Geithner: We Will Go Off The Fiscal Cliff If Republicans Insist On Extending Tax Cuts For The Rich

Treasury Secretary Timothy Geithner said that Republicans will be to blame if Congress can’t pass a balanced plan to avert the so-called fiscal cliff and insisted that President Obama would not sign a proposal that extends President Bush’s tax cuts for the richest 2 percent of Americans.

Asked, during an appearance on Fox News Sunday, if the country would avert the mix of automatic spending cuts and tax increases that are scheduled to go into effect next year, Geithner insisted that it could, but only if Republicans allowed lower taxes on the wealthiest to expire:

CHRIS WALLACE (HOST): Last question, can you promise that we will not go over the cliff?

GEITHNER: No, I can’t promise that. That is a decision that lies in the hands of the Republicans, that are now opposing increases in tax rates, if they recognize the reality, that we cannot afford to extend the tax rates we have the basis for an agreement that would be good for the American people.

WALLACE: And the President bears no responsibility, it is all up to the Republicans?

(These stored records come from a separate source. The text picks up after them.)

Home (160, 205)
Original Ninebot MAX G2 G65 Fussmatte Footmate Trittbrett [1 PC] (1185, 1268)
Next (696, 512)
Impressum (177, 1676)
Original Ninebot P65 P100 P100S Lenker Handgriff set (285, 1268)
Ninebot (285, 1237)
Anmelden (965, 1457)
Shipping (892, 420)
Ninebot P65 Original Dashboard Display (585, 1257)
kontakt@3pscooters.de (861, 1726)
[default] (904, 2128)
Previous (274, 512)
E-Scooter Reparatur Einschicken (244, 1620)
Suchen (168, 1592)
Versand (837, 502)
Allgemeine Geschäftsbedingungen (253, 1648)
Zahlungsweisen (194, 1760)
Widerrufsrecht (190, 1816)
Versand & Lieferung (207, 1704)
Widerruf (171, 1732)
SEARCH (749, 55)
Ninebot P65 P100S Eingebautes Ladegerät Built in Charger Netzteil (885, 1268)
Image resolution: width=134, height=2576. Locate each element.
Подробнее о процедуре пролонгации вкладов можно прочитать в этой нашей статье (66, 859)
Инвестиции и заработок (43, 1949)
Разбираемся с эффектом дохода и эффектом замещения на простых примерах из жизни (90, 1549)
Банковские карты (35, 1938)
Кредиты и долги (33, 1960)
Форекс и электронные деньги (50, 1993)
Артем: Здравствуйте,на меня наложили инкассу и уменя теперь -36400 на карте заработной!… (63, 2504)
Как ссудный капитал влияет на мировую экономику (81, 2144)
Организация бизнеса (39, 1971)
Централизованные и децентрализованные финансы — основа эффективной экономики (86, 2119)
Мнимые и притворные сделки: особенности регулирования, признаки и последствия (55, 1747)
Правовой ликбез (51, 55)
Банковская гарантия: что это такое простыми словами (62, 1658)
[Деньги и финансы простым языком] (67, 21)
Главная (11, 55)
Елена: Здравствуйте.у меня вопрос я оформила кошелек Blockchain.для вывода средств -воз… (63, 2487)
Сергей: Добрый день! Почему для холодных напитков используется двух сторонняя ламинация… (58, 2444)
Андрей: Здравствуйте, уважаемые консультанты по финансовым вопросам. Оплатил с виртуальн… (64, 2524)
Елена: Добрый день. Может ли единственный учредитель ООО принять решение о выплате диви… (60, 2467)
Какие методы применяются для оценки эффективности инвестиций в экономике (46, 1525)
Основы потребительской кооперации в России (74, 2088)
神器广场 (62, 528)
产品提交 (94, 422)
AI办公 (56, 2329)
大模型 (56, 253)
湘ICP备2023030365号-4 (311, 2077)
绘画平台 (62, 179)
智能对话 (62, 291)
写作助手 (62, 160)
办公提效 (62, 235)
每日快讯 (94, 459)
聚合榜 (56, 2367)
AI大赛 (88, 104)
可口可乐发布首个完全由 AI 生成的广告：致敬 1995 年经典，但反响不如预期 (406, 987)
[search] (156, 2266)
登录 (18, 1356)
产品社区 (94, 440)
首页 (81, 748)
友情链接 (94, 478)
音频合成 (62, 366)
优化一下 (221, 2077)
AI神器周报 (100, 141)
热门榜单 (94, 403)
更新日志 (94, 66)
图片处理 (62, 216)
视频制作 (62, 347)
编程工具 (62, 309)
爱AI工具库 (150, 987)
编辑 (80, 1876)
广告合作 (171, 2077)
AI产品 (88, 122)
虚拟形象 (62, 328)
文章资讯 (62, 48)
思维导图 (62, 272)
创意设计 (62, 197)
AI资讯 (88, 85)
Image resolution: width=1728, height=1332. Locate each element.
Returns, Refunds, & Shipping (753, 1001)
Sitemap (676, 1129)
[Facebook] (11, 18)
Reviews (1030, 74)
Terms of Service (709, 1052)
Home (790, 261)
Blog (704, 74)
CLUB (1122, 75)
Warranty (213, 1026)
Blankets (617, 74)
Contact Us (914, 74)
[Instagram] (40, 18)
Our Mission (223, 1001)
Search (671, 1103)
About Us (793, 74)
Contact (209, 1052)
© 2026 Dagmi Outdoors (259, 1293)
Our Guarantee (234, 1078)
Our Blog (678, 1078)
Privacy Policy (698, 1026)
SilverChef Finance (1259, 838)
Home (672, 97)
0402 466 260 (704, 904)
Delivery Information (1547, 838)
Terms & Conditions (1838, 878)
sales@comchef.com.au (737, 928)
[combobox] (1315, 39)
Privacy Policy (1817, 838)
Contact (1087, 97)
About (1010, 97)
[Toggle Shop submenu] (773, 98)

GEITHNER: Chris, ask yourself this question, why does it make sense for the country to force tax increases on all Americans, because a small group of Republicans want to extend tax rates for 2% of Americans — why does that make any sense? There is no reason why it should happen, we can’t afford the tax rates, that is like the deep tragic lesson of the last decade, we and not afford them and will not get through it, to the end now, without a recognition of the Republicans to that basic reality and that will be the responsible thing to do and my judgment is, they are going to do it because there is no alternative to that.

The Treasury Secretary also laid out the administration’s proposal for averting the cliff, stressing that the mix of increased revenue and entitlement cuts are grounded in proposals the administration included in the President’s FY 2013 budget and offered during the 2011 budget negotiations.


Alongside the $1.6 trillion in tax increases and $80 billion in investments that Obama is offering, he is also agreeing to $600 billion in “reforms and savings, to our health care and other government programs.” The reductions, Geithner said, are on top of “the trillion dollars in spending cuts we agreed with republicans, last year, on defense and a range of other government programs.”

Republicans have demagogued the proposal. They oppose raising marginal tax rates, but are open to increasing revenue by closing loopholes and deductions, so long as those reforms are tied to unspecified “structural” changes to Medicare and Medicaid.